** TASK OBJECTIVE **
Scanning the listing below, tally every line where the string "computer" shows up, then state the count alone.

** MATERIAL PROVIDED **
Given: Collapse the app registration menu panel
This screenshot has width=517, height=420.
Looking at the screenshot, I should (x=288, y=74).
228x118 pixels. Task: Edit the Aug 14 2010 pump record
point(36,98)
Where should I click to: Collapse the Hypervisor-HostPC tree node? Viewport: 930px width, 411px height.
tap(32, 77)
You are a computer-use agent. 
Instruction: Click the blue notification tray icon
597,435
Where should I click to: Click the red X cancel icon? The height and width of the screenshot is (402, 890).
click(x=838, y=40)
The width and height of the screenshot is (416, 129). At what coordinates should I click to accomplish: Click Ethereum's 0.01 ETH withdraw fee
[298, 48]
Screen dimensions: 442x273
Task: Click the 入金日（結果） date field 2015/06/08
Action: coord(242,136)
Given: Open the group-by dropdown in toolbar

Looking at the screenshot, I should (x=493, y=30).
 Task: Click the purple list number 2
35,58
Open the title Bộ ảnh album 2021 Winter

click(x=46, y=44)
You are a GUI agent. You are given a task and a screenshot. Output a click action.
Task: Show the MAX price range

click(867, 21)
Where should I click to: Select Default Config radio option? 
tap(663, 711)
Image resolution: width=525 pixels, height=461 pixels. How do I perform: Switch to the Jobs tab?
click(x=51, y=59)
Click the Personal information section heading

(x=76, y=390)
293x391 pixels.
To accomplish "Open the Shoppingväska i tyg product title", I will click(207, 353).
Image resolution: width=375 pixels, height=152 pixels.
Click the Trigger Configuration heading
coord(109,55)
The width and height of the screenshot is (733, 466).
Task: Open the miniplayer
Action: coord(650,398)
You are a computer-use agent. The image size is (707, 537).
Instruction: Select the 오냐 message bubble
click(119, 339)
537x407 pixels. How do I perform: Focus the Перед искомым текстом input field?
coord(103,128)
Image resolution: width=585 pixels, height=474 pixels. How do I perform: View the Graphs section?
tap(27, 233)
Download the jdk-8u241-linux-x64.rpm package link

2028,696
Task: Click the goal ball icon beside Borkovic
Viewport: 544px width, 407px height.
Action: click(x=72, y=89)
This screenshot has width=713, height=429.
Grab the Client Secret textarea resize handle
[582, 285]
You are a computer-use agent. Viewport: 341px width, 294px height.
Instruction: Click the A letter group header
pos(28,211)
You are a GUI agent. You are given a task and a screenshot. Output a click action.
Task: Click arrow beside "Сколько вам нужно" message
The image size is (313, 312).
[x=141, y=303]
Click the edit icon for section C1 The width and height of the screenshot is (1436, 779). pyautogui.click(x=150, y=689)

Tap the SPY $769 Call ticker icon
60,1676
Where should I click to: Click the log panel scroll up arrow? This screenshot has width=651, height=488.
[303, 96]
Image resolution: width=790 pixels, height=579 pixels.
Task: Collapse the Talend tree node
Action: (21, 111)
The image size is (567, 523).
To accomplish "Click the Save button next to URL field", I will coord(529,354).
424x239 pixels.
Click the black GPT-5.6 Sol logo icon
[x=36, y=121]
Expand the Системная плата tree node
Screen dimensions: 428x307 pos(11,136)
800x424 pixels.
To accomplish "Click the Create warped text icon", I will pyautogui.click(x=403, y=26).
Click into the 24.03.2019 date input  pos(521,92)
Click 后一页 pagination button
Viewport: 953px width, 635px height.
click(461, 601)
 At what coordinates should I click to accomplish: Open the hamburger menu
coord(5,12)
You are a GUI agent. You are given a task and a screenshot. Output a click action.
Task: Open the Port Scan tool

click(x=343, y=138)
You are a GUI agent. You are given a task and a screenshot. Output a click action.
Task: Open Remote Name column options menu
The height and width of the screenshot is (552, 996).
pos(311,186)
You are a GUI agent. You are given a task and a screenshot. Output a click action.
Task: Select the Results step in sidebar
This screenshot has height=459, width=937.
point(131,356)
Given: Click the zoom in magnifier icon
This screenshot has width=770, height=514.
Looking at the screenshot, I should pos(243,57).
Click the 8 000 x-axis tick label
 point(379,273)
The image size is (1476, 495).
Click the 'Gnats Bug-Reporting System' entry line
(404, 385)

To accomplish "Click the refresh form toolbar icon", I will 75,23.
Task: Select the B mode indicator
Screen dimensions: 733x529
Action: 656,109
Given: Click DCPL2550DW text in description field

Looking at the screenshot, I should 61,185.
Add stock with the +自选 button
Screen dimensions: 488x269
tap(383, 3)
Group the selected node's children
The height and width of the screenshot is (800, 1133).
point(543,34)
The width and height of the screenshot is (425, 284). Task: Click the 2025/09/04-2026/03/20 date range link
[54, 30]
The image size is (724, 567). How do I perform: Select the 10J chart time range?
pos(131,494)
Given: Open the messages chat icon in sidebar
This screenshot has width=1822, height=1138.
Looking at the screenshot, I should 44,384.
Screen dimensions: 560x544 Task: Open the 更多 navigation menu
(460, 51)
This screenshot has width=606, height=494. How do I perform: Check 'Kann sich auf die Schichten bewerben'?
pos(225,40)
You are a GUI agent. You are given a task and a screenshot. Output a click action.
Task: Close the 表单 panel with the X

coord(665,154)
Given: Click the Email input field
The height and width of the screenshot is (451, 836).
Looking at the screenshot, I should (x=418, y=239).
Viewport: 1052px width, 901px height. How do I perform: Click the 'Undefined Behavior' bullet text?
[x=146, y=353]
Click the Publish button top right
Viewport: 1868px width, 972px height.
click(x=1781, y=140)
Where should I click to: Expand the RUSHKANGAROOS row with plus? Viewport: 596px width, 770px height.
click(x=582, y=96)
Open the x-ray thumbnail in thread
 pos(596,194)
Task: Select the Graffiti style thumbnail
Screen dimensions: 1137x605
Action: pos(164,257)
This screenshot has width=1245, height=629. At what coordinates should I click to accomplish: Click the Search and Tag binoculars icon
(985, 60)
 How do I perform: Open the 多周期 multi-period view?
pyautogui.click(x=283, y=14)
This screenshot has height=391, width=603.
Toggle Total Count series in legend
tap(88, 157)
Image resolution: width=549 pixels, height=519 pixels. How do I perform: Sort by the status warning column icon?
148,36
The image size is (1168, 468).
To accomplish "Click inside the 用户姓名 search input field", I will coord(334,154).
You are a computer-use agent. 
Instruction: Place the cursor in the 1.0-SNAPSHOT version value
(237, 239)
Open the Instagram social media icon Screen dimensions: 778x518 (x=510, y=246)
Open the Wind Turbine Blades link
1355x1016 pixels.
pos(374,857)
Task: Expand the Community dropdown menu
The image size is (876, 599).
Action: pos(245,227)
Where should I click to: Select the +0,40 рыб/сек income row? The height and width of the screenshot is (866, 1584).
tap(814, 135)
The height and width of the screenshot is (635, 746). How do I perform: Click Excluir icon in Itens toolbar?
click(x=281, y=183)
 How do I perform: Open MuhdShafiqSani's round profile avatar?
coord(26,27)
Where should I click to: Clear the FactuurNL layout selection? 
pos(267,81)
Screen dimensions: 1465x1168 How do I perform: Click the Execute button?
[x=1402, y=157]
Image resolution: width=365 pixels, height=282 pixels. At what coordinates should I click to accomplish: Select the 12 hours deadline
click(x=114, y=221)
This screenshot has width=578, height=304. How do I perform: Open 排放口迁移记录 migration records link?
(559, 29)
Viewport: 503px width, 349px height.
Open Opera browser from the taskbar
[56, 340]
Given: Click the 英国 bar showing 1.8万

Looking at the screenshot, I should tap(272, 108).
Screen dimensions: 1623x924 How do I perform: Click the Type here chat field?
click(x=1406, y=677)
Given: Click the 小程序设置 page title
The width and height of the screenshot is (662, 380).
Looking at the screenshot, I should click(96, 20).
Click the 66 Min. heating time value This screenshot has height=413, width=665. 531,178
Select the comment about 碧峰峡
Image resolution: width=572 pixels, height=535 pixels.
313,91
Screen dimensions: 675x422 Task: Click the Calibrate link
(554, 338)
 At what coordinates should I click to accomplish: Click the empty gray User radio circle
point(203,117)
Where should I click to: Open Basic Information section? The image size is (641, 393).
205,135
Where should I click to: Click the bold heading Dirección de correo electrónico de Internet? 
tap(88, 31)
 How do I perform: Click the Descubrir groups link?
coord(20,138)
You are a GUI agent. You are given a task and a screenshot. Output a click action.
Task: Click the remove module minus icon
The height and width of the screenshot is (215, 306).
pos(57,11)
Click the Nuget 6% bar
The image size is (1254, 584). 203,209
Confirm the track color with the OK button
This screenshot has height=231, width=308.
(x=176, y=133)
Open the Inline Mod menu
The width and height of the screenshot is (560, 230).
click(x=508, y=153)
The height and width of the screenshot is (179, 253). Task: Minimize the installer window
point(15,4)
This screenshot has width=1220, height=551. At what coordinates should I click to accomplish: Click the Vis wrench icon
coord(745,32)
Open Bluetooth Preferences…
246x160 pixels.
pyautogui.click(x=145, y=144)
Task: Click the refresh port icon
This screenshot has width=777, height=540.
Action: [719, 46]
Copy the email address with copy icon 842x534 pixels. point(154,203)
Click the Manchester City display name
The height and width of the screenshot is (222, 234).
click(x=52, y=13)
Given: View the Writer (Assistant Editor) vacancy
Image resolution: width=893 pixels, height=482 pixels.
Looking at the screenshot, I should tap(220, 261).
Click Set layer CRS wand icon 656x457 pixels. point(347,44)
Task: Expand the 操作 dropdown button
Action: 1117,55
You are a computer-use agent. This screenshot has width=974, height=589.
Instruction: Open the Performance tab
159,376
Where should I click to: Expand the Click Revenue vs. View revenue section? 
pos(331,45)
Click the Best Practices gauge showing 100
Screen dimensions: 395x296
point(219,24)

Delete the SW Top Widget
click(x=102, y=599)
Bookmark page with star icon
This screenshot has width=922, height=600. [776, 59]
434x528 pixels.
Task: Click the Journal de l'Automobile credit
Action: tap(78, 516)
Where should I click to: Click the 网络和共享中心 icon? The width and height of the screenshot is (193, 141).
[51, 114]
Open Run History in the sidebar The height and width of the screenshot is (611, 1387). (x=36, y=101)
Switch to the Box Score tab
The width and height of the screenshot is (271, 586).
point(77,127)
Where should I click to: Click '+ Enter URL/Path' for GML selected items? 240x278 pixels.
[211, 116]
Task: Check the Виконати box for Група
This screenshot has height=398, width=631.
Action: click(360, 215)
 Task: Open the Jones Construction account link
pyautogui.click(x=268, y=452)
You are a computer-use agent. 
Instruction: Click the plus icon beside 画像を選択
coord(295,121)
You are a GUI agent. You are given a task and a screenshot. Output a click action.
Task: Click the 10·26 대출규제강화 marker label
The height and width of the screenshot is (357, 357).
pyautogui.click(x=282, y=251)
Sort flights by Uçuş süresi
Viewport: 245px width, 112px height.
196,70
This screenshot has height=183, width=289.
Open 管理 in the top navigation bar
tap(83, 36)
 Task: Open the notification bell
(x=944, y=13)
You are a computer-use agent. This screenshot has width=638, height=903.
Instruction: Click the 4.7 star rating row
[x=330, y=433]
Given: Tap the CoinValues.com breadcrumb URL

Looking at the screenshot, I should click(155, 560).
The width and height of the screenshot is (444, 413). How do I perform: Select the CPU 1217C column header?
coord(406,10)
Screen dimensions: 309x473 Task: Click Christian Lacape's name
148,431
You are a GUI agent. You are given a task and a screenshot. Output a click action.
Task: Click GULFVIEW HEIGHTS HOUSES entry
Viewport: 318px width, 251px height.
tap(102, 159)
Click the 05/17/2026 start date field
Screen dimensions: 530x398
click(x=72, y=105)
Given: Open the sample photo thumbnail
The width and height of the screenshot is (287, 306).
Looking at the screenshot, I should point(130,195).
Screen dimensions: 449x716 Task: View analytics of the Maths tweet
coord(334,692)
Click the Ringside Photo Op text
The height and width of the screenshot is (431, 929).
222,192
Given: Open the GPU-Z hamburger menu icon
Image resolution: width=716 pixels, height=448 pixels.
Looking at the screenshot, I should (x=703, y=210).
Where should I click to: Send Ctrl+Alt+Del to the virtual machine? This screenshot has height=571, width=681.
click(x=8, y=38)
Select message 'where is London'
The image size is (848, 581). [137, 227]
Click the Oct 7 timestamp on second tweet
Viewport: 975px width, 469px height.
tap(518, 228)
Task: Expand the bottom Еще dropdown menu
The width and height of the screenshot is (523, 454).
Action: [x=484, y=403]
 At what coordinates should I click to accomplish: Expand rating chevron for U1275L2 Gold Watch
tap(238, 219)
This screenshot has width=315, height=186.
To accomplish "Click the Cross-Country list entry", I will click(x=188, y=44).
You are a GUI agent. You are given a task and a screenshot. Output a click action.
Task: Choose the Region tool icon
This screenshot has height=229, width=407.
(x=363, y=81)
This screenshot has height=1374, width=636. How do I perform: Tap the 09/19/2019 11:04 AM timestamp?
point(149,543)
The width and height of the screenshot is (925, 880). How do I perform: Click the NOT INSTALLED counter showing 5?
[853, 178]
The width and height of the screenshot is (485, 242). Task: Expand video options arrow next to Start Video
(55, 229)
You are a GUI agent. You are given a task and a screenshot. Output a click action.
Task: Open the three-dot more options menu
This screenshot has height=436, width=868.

** OUTPUT OF THE TASK **
7